[Dataset excerpt]
::::

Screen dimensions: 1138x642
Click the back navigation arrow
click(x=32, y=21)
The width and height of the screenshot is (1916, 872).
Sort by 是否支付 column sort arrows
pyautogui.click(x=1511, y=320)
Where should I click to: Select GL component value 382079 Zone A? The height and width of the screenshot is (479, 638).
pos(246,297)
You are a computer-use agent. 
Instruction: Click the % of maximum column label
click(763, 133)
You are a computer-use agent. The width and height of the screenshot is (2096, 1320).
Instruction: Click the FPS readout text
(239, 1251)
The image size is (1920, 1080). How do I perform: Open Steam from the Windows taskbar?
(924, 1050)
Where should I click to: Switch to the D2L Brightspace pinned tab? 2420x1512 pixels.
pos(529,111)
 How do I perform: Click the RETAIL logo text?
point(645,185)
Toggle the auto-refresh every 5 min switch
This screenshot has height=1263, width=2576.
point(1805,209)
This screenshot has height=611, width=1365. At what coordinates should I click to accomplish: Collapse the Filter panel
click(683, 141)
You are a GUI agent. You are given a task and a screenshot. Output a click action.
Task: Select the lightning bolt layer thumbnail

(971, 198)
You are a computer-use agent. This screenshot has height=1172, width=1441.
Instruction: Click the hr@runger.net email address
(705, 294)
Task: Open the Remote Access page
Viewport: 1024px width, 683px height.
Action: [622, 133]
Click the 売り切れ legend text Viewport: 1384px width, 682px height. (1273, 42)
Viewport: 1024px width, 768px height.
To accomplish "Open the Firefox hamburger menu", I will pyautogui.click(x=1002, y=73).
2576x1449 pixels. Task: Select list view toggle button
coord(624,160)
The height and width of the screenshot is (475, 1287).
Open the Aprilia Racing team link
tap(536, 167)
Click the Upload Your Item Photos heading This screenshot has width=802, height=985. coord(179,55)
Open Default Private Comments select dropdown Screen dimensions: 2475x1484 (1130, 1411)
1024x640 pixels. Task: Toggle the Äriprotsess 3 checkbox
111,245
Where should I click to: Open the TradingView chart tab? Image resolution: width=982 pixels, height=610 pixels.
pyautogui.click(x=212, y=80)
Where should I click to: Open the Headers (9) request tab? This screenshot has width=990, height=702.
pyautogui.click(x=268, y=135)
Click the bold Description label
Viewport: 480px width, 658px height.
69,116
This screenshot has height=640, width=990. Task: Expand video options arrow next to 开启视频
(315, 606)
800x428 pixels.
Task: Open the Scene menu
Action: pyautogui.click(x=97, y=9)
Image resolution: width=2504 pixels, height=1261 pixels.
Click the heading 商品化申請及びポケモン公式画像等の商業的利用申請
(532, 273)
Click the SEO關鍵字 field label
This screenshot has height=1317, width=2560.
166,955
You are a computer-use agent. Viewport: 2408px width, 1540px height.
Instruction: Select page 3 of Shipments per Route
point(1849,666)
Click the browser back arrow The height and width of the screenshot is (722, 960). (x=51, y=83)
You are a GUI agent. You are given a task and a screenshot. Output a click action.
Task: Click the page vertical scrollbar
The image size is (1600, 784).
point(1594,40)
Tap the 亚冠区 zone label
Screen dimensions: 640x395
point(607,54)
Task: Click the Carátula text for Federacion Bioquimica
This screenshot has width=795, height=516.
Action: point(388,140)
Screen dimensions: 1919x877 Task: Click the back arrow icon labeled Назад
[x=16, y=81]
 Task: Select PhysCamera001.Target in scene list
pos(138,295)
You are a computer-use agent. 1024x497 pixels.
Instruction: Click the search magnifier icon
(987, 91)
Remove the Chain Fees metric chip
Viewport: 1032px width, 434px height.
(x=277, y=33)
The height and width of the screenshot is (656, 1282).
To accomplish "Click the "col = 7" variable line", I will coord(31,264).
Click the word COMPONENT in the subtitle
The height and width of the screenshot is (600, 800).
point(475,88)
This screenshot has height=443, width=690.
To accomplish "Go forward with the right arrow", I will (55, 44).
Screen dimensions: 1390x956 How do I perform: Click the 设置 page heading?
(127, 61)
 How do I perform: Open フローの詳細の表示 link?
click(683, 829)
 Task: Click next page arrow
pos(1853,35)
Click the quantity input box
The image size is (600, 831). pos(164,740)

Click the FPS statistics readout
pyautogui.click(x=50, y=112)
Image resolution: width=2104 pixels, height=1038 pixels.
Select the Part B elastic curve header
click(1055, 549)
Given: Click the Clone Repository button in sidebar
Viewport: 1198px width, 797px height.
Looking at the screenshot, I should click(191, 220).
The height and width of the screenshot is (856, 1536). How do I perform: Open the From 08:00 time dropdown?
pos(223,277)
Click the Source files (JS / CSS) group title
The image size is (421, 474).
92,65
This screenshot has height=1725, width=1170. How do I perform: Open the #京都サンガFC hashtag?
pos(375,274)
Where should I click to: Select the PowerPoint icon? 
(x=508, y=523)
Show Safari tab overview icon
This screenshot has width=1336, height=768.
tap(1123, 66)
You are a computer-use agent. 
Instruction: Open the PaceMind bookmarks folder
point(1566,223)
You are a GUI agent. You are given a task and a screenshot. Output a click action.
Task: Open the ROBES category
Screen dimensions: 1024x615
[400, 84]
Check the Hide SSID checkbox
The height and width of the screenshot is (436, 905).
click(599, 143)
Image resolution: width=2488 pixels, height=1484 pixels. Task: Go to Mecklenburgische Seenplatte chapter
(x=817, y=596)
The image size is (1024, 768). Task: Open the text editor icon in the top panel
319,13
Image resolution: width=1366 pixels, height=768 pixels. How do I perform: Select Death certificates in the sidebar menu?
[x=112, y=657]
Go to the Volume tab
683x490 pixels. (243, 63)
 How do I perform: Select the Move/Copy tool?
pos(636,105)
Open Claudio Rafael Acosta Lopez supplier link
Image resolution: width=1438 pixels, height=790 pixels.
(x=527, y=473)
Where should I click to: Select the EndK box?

::::

__WHAT YOU NEED TO DO__:
Reproduce the data above in full, swapping every occurrence of "hamburger menu" for "main menu" and leaving everything else unchanged.

__RESPONSE TO THIS EXERCISE__:
Screen dimensions: 1138x642
Click the back navigation arrow
click(x=32, y=21)
The width and height of the screenshot is (1916, 872).
Sort by 是否支付 column sort arrows
pyautogui.click(x=1511, y=320)
Where should I click to: Select GL component value 382079 Zone A? The height and width of the screenshot is (479, 638).
pos(246,297)
You are a computer-use agent. 
Instruction: Click the % of maximum column label
click(763, 133)
You are a computer-use agent. The width and height of the screenshot is (2096, 1320).
Instruction: Click the FPS readout text
(239, 1251)
The image size is (1920, 1080). How do I perform: Open Steam from the Windows taskbar?
(924, 1050)
Where should I click to: Switch to the D2L Brightspace pinned tab? 2420x1512 pixels.
pos(529,111)
 How do I perform: Click the RETAIL logo text?
point(645,185)
Toggle the auto-refresh every 5 min switch
This screenshot has height=1263, width=2576.
point(1805,209)
This screenshot has height=611, width=1365. At what coordinates should I click to accomplish: Collapse the Filter panel
click(683, 141)
You are a GUI agent. You are given a task and a screenshot. Output a click action.
Task: Select the lightning bolt layer thumbnail

(971, 198)
You are a computer-use agent. This screenshot has height=1172, width=1441.
Instruction: Click the hr@runger.net email address
(705, 294)
Task: Open the Remote Access page
Viewport: 1024px width, 683px height.
Action: [622, 133]
Click the 売り切れ legend text Viewport: 1384px width, 682px height. (1273, 42)
Viewport: 1024px width, 768px height.
To accomplish "Open the Firefox main menu", I will pyautogui.click(x=1002, y=73).
2576x1449 pixels. Task: Select list view toggle button
coord(624,160)
The height and width of the screenshot is (475, 1287).
Open the Aprilia Racing team link
tap(536, 167)
Click the Upload Your Item Photos heading This screenshot has width=802, height=985. coord(179,55)
Open Default Private Comments select dropdown Screen dimensions: 2475x1484 (1130, 1411)
1024x640 pixels. Task: Toggle the Äriprotsess 3 checkbox
111,245
Where should I click to: Open the TradingView chart tab? Image resolution: width=982 pixels, height=610 pixels.
pyautogui.click(x=212, y=80)
Where should I click to: Open the Headers (9) request tab? This screenshot has width=990, height=702.
pyautogui.click(x=268, y=135)
Click the bold Description label
Viewport: 480px width, 658px height.
69,116
This screenshot has height=640, width=990. Task: Expand video options arrow next to 开启视频
(315, 606)
800x428 pixels.
Task: Open the Scene menu
Action: pyautogui.click(x=97, y=9)
Image resolution: width=2504 pixels, height=1261 pixels.
Click the heading 商品化申請及びポケモン公式画像等の商業的利用申請
(532, 273)
Click the SEO關鍵字 field label
This screenshot has height=1317, width=2560.
166,955
You are a computer-use agent. Viewport: 2408px width, 1540px height.
Instruction: Select page 3 of Shipments per Route
point(1849,666)
Click the browser back arrow The height and width of the screenshot is (722, 960). (x=51, y=83)
You are a GUI agent. You are given a task and a screenshot. Output a click action.
Task: Click the page vertical scrollbar
The image size is (1600, 784).
point(1594,40)
Tap the 亚冠区 zone label
Screen dimensions: 640x395
point(607,54)
Task: Click the Carátula text for Federacion Bioquimica
This screenshot has width=795, height=516.
Action: point(388,140)
Screen dimensions: 1919x877 Task: Click the back arrow icon labeled Назад
[x=16, y=81]
 Task: Select PhysCamera001.Target in scene list
pos(138,295)
You are a computer-use agent. 1024x497 pixels.
Instruction: Click the search magnifier icon
(987, 91)
Remove the Chain Fees metric chip
Viewport: 1032px width, 434px height.
(x=277, y=33)
The height and width of the screenshot is (656, 1282).
To accomplish "Click the "col = 7" variable line", I will coord(31,264).
Click the word COMPONENT in the subtitle
The height and width of the screenshot is (600, 800).
point(475,88)
This screenshot has height=443, width=690.
To accomplish "Go forward with the right arrow", I will (55, 44).
Screen dimensions: 1390x956 How do I perform: Click the 设置 page heading?
(127, 61)
 How do I perform: Open フローの詳細の表示 link?
click(683, 829)
 Task: Click next page arrow
pos(1853,35)
Click the quantity input box
The image size is (600, 831). pos(164,740)

Click the FPS statistics readout
pyautogui.click(x=50, y=112)
Image resolution: width=2104 pixels, height=1038 pixels.
Select the Part B elastic curve header
click(1055, 549)
Given: Click the Clone Repository button in sidebar
Viewport: 1198px width, 797px height.
Looking at the screenshot, I should click(191, 220).
The height and width of the screenshot is (856, 1536). How do I perform: Open the From 08:00 time dropdown?
pos(223,277)
Click the Source files (JS / CSS) group title
The image size is (421, 474).
92,65
This screenshot has height=1725, width=1170. How do I perform: Open the #京都サンガFC hashtag?
pos(375,274)
Where should I click to: Select the PowerPoint icon? 
(x=508, y=523)
Show Safari tab overview icon
This screenshot has width=1336, height=768.
tap(1123, 66)
You are a computer-use agent. 
Instruction: Open the PaceMind bookmarks folder
point(1566,223)
You are a GUI agent. You are given a task and a screenshot. Output a click action.
Task: Open the ROBES category
Screen dimensions: 1024x615
[400, 84]
Check the Hide SSID checkbox
The height and width of the screenshot is (436, 905).
click(599, 143)
Image resolution: width=2488 pixels, height=1484 pixels. Task: Go to Mecklenburgische Seenplatte chapter
(x=817, y=596)
The image size is (1024, 768). Task: Open the text editor icon in the top panel
319,13
Image resolution: width=1366 pixels, height=768 pixels. How do I perform: Select Death certificates in the sidebar menu?
[x=112, y=657]
Go to the Volume tab
683x490 pixels. (243, 63)
 How do I perform: Select the Move/Copy tool?
pos(636,105)
Open Claudio Rafael Acosta Lopez supplier link
Image resolution: width=1438 pixels, height=790 pixels.
(x=527, y=473)
Where should I click to: Select the EndK box?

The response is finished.